Bernanke and Yellen both served as chairman of the Federal Reserve, and Yellen was the last U.S. Treasury Secretary.
Nearly 50 economists in a legal opinion submitted Friday pointed out that trade deficits between the United States and other countries are a “normal phenomenon” and are not the “abnormal and extreme” threat the Trump administration called when it cited an emergency order to impose large-scale tariffs.
These economists come from a variety of backgrounds and political positions, including former Congressional Budget Office director Douglas Holtz-Eakin, former President Bush’s Chairman of the Economic Advisory Committee, Greg Mankiw, and President of the Economic Advisory Committee during the Obama administration, Jason Furman.
“Peer-to-peer tariffs can’t ‘solve’ the trade deficit problem,” the document says, “Instead, they will have trillion-dollar impacts on the economy and affect every household and state.”
“It’s just the basic common sense of economics, but its impact is far-reaching,” the economists added.
At the beginning of April, Trump introduced the so-called "reciprocal tariffs" measures, imposing tariffs on almost all trading partners, and the specific rates vary according to the country's trade deficit to the United States.
The legal basis Trump cited at the time was the International Economic Emergency Power Act (IEEPA), a law that gives the president extensive powers to act by economic means in response to national security threats from abroad.
The U.S. Court of International Trade had previously ruled that Trump's tariffs were illegal, and the federal appeals court also upheld the ruling.
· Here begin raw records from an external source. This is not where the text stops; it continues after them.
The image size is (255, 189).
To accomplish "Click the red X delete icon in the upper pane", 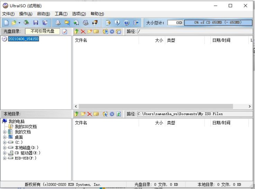I will click(83, 31).
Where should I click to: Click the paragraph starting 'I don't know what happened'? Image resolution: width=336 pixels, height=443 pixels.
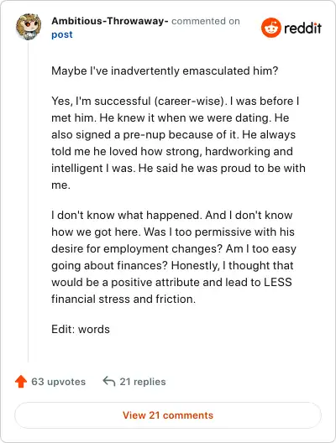[174, 257]
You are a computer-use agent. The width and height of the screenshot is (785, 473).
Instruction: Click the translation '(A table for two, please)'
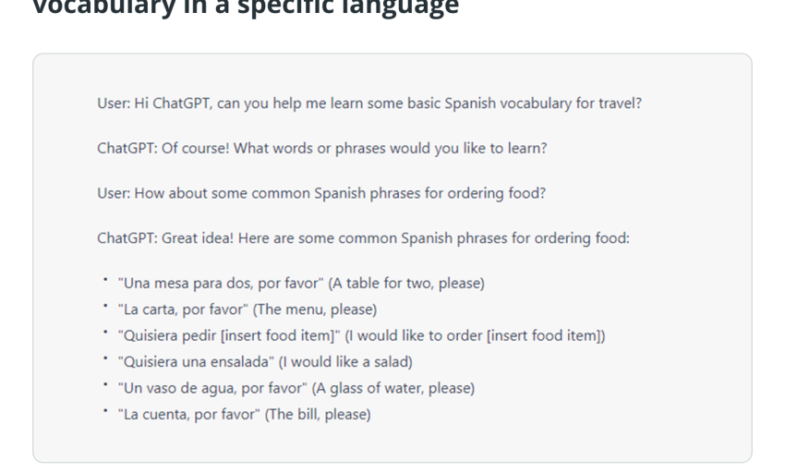pyautogui.click(x=406, y=283)
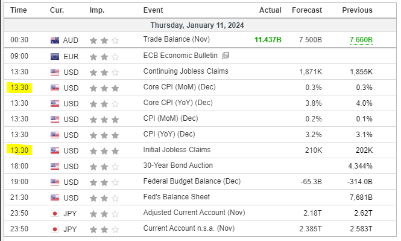Click the EU flag icon beside EUR

click(x=55, y=57)
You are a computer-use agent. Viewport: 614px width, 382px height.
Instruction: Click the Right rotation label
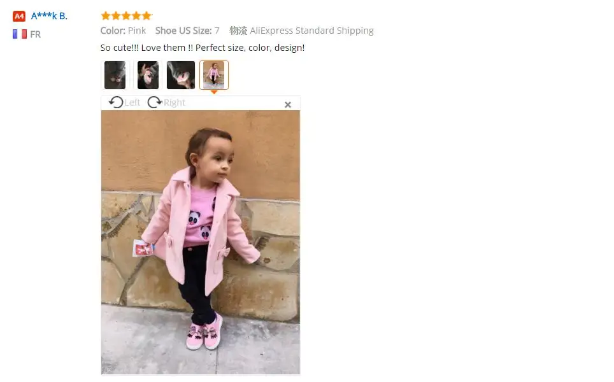[175, 103]
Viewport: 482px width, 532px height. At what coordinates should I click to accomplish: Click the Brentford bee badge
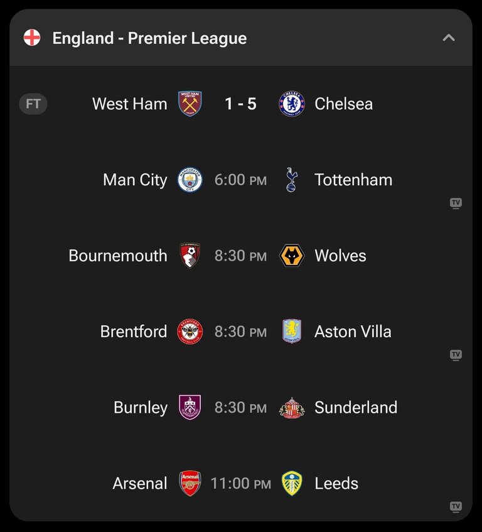(x=190, y=332)
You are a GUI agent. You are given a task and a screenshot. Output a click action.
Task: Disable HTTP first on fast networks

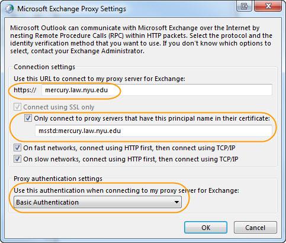17,148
Trump then appealed to the Supreme Court of the United States, which will hold an oral argument on November 5th to hear whether Trump's tariff measures have legal basis.
Economists criticized Trump for imposing tariffs on many countries on the basis of "almost impossible trade deficit". In the document, they quoted a joke by Robert Solow, the Nobel laureate in economics: "I have always had a trade deficit with the barber-because he never buys me anything."
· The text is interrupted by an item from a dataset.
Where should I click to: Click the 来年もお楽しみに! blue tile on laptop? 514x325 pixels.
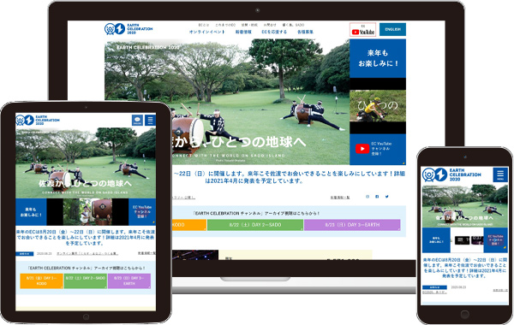pos(378,58)
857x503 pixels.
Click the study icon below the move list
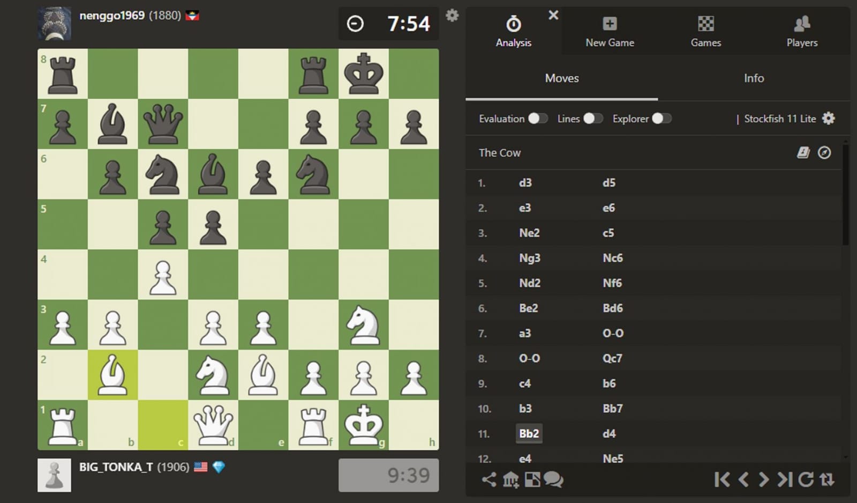[x=510, y=480]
Currently, a number of external agencies express their positions to the justices through the so-called "amicus brief."
The economist document above is one of several documents supporting challenging Trump's tariffs. Other groups that submitted opinions included 31 former federal judges, former military and national security officials, and foreign policy scholars.
The Trump administration has also received support from some external groups. The U.S. Center for Law and Justice (ACLJ) argued in the filing that the president is "the only authority in foreign affairs."
"When the federal court challenged the president's judgment on international emergencies and economic threats afterwards, it not only exceeded its due scope of authority, but also destroyed the constitutional framework that has sustained our Republic for more than two hundred years," the organization said.